John Grundy Limited was a company of heating engineeers and ironfounders that was started in Tyldesley, Lancashire in 1857. In the 1880s its headquarters moved to London but its works remained in Tyldesley.

Grundy family


John Grundy (1807–1893) was a grocer with a shop in Elliott Street, Tyldesley, near Manchester. At Tyldesley Top Chapel where he was a churchwarden, Grundy experimented heating it using a stove, flues, chimney and ventilators and succeeded in warming it.[1] He decided to manufacture heating apparatus and set up John Grundy Ltd in Lower Elliott Street in 1857. He was granted patent BP 2949 for the apparatus in 1864 and other patents were granted for improvements made subsequent years. A monument dedicated to him is sited near the gates of Top Chapel.[2]

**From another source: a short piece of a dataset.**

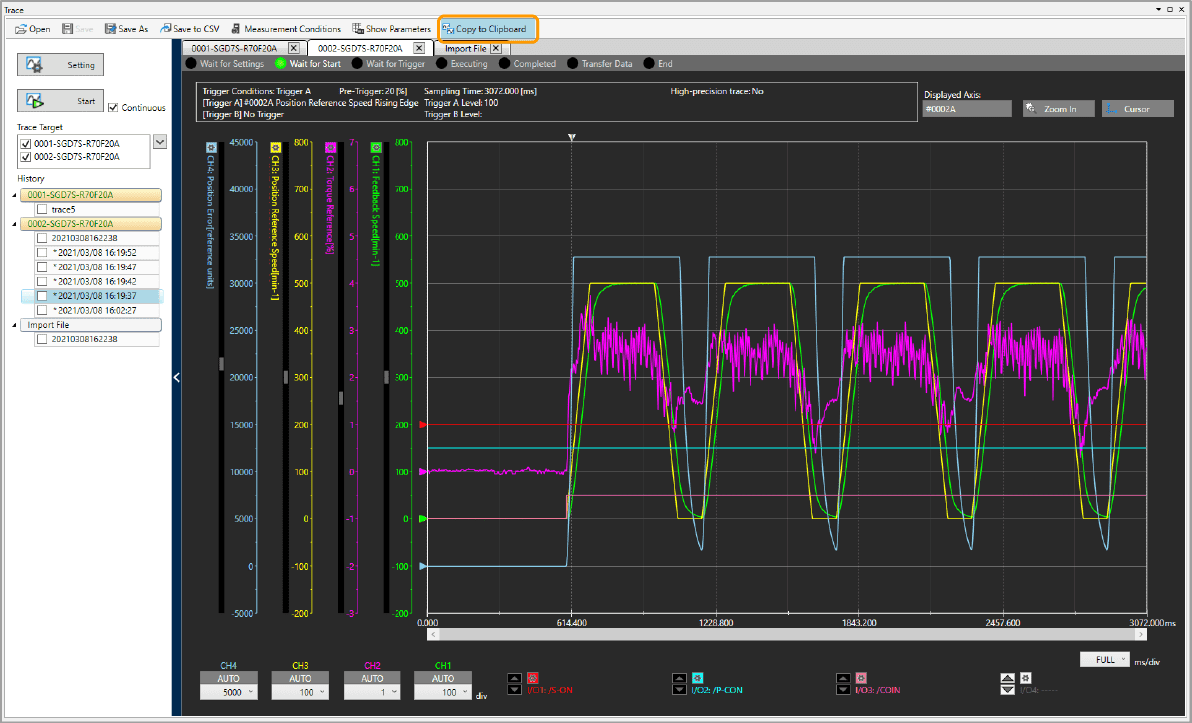
Task: Click the Save to CSV icon
Action: [166, 29]
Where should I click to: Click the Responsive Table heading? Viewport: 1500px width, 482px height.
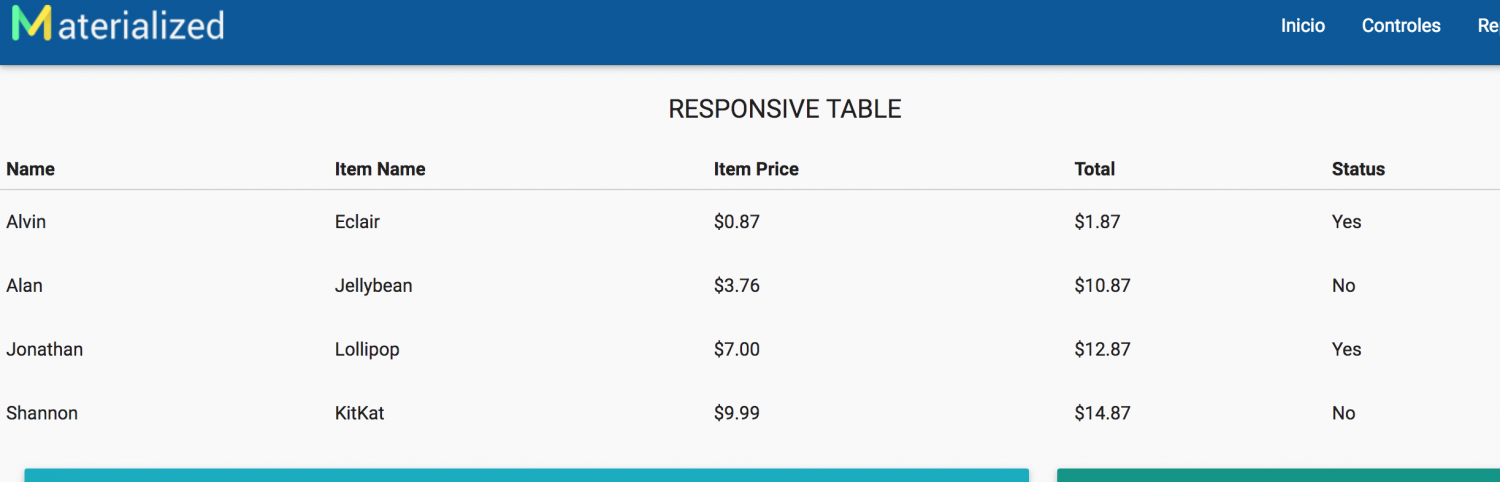[785, 109]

His son, John Grundy (1844 – 1913) was working in the family shop in 1861. After Grundy senior founded the heating company, father and son continued working in the shop and the census of 1871 lists them as flour dealers. By this time the company was successful and changing the family fortunes.[2]

Grundy junior was living in Hackney, London by 1881 and later in the 1880’s moved to a more fashionable area in City Road, Islington which became the company’s head office. Now heating and ventilating engineers, the company opened show rooms and work premises in Torrens Street Islington, at 393a City Road, and at 57 Wigmore Street Cavendish Square in London’s West End.[2][3] In 1897 the Institution of Heating and Ventilating Engineers was incorporated in 1897 with John Grundy Jr its first president. The company produced iron castings for a wide range of purposes, including, for example, machine tool beds for Churchill Machine Tool Co. [3]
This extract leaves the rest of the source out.